**EXCERPTED PASSAGE:**
··········

Attacking multicore CPUs - charzom
http://www.theregister.co.uk/2007/09/14/system_call_sploits/

======
thomasptacek
I was on the committee for Usenix WOOT, and this was one of my favorite
submissions. But it has very little to do with concurrency or multicore CPUs.

Watson's paper points out that where there are indirections inside the kernel
(for instance, filenames to vnodes), you have to be careful about TOCTTOU
bugs. If you chase the same indirection twice, there is no guarantee you will
arrive in the same place. This is a famous, hoary source of problems in
userland.

Watson's results were that things like Systrace (which firewall processes off
from the rest of the system) have lots of TOCTTOU issues because they try to
enforce policy on things like filenames. Because of the way they're
architected, as a "layer" over/under the actual system call handlers, the
security check and the actual system call do two seperate lookups. Race
condition.

··········

**REQUIRED TASKS:**
(A) In the thread on attacking multicore CPUs, what does thomasptacek say Systrace does?
(B) Translate this sentence from the thread on attacking multicore CPUs into Spanish: "If you chase the same indirection twice, there is no guarantee you will arrive in the same place."
(C) Write what comes next in the thread on attacking multicore CPUs, picking up after its final sentence.

**EXTRACTED DATA:**
··········

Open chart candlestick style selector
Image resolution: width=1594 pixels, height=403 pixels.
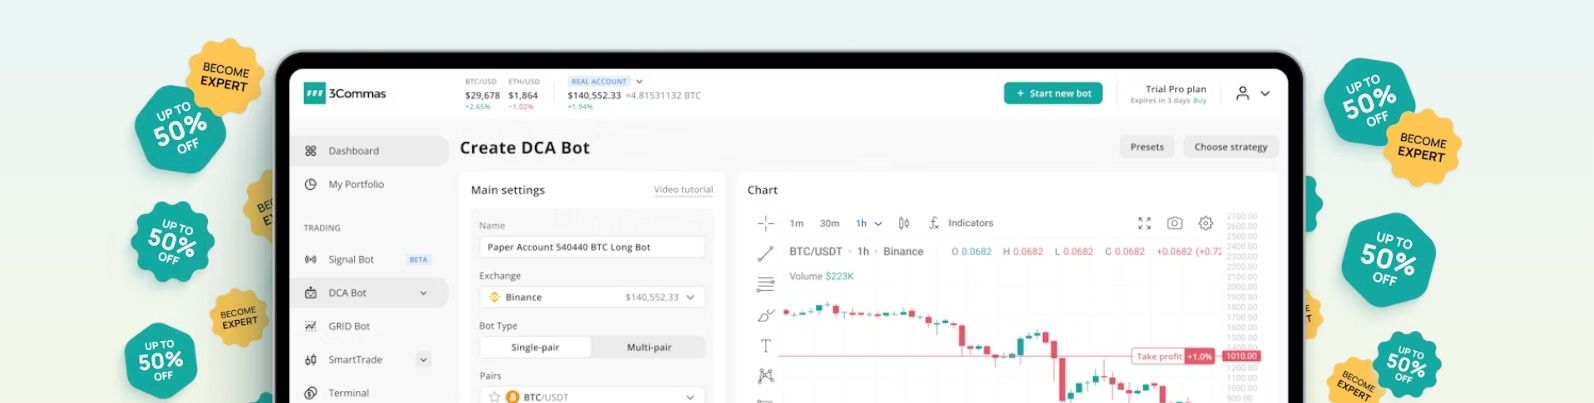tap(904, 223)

··········

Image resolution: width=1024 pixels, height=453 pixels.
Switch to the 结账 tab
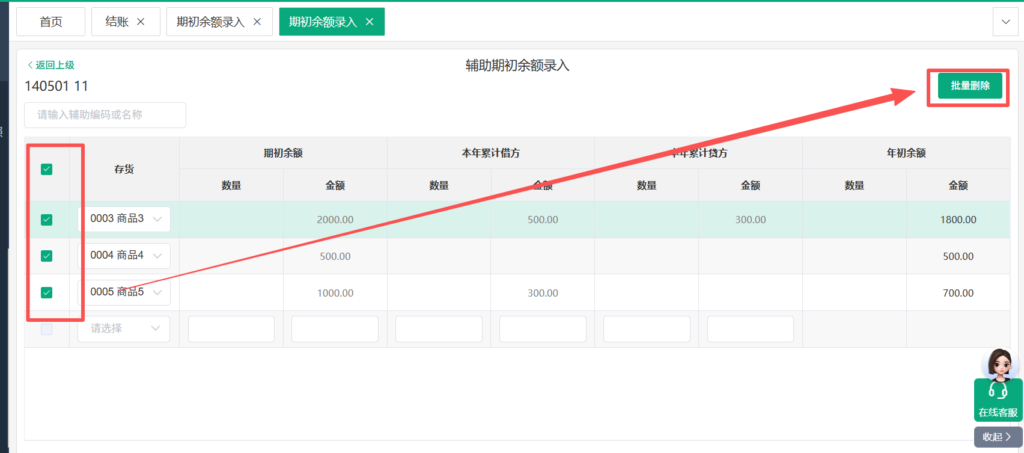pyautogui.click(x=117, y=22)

··········

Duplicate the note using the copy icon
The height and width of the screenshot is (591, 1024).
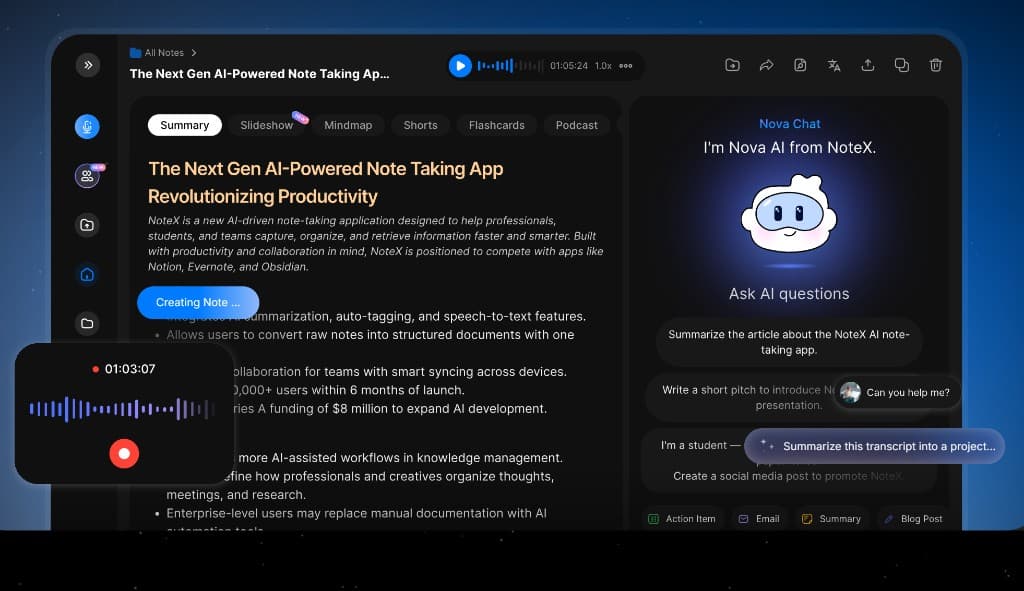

··········

**RESULTS OF THE EXERCISE:**
(A) It firewalls processes off from the rest of the system.

(B) Si sigues la misma indirección dos veces, no hay garantía de que llegues al mismo lugar.

(C)
This result doesn't depend on multicore; it happens on uniprocessor systems as
well. TOCTTOU filesystem races in userland accounted for a good percentage of
the 8lgm-era SunOS advisories.

------
gwenhwyfaer
Turns out that the problem isn't concurrency _per se_ , but shared mutable
memory that an attacking process can sneak in and rewrite before the kernel
reads it - and any schoolchild knows that if someone can sneak in and scribble
all over something, they will. As if all the other problems with mutable state
weren't quite bad enough... :)

I wonder how the history of computer architecture would have been altered had
someone discovered a memory technology where writing into empty cells was very
easy, but altering them extremely difficult, back in 1953? Such a memory
technology would have been perfectly utilised by functional programming
techniques, but would have made traditional mutable state extremely expensive
(not impossible, as monads demonstrate, but not primitive). What would be
different today...?

------
Tichy
Thank god I don't use anti-virus systems or security policy enhancement
frameworks. Somehow they seem to be the wrong approach anyway.